Rating: D
Dir: Ed Forsyth
Star: Joyce Jillson, Timothy Wayne-Brown, Tony Young, Thomas Reardon
I’d forgotten how one of the cardinal rules is, never trust a film whose cover has a painting of the lead character in action. Admittedly, this probably covers a huge swathe of barbarian flicks, but even there, they rarely lived up to hopes. Here, the cover promises a blonde version of Cynthia Roth… Hang on, she IS blonde. Oh, well, you get the idea. The reality is something which plays like the retard cousin to Confessions of a Window Cleaner, combining seventies sex with extremely lame stabs at humour, and “martial arts” which are neither martial nor artistic, and whose only impact is to make the viewer beg for a return to the extremely lame stabs at humour.

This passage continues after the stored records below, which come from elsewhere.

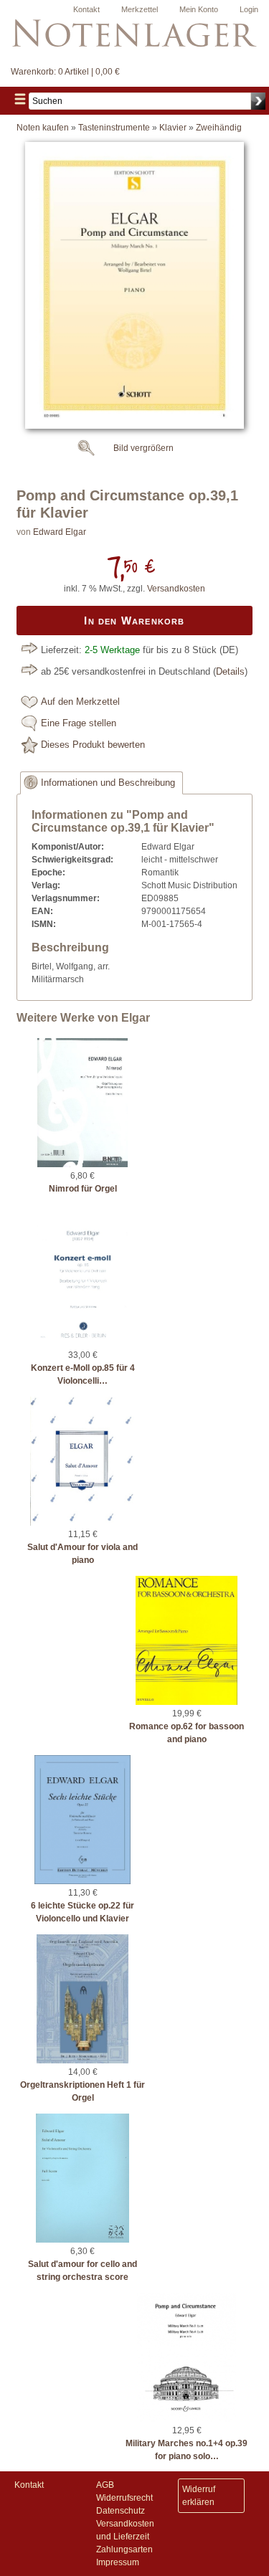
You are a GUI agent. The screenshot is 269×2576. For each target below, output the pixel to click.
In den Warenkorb (134, 620)
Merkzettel (139, 9)
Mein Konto (198, 9)
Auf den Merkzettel (80, 702)
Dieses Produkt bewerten (93, 745)
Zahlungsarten (124, 2549)
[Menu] (20, 100)
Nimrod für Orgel (83, 1189)
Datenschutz (120, 2511)
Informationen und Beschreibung (108, 783)
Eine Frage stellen (78, 723)
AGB (105, 2485)
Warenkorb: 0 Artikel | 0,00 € (65, 72)
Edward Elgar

The focus is Tara B. True (Jillson, who’d go on to become, of all things, Nancy Reagan’s astrologer), a trolly-dolly in the skies, who has to dress down at work to avoid sexual harassment, but has a man in every (air)port, plus any other number of casual hook-ups. One of her men is in hock to gangsters, and eventually gets Tara to take a package of “seashells” on her plane – it’s actually guns, which the bad guys will use to hijack it and steal a shipment of cash that’s also aboard. Of course, Tara uses her “martial arts” “skills” [all quotes used advisedly] to take out the bad guys in a finale which is no improvement on the preceding 80 minutes. I suppose it does deserve some small credit for being ahead of its time, with a heroine who sleeps around in a manner which would make even James Bond (and early Bond, not the angst-riddled modern version) blush.
There’s also the presence of the legendary John Carradine, slumming it as a masochist who picks up Tara through the classified ads, and a couple of Russ Meyer’s favorites playing minor roles, in Uschi Digard and Candy Samples. Indeed, you sense a Meyer-esque quality is what the makers are aiming for, but there is nowhere near the same sense of surreal excess, and nor is Jillson anything like a good enough actress to hold interest. You can see why she became an astrologer, and she didn’t even have the guts to do her own nude scenes, the end credits explicitly pointing out that a body double was used, an admission which must be close to unique in exploitation cinema. On just about all levels, this is far about the sizzle than the steak, and even by Crown International’s variable standards, is a disappointment.